These factors chime with the comments on the definition of a university made by my honourable friend the Minister in the other place. He has said previously that,

“in a limited sense a university can be described as predominantly a degree-level provider with awarding powers. If we want a broader definition, we can say that a university is also expected to be an institution that brings together a body of scholars to form a cohesive and self-critical academic community to provide excellent learning opportunities for people”,

the majority of whom are studying to degree level or above. He said also that:

“We expect teaching at such an institution to be informed by a combination of research, scholarship and professional practice. To distinguish it from what we conventionally understand a school’s role to be, we can say that a university is a place where students are developing higher analytical capacities: critical thinking, curiosity about the world and higher levels of abstract capacity in their analysis”.—[Official Report, 26/4/17; col. 1159.]

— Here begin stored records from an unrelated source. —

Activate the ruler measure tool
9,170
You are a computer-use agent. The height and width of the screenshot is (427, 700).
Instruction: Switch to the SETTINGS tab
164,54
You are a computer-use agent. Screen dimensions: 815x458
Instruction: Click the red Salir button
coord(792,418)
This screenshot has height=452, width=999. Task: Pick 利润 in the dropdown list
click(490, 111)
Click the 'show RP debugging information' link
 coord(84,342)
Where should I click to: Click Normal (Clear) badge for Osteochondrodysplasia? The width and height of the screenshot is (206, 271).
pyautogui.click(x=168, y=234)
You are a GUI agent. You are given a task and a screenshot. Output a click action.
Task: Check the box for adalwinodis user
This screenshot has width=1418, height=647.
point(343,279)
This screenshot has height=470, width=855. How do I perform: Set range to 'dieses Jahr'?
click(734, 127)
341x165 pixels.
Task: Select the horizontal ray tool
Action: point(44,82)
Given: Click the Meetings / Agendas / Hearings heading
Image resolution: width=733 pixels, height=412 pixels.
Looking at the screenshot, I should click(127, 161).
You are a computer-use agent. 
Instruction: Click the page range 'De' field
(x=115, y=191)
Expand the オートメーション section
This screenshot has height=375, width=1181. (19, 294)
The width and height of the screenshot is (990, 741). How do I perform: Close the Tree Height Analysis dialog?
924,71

Further, the strength of the university sector is based on its diversity and we should continue to recognise that a one-size-fits-all approach is not in the interests of students or wider society. In particular, for example, small and specialist providers that support the creative arts, theology and agriculture have allowed more students with highly specialised career aims the opportunity to study at a university. As we said in our White Paper and throughout the passage of the Bill, the diversity of the sector and opportunities for students have grown as a result of the important changes introduced by the Labour Government in 2004; namely, the lifting of the requirement for universities to have students in five subject areas and award research degrees. We would not expect to go back on the specific changes that the party opposite made.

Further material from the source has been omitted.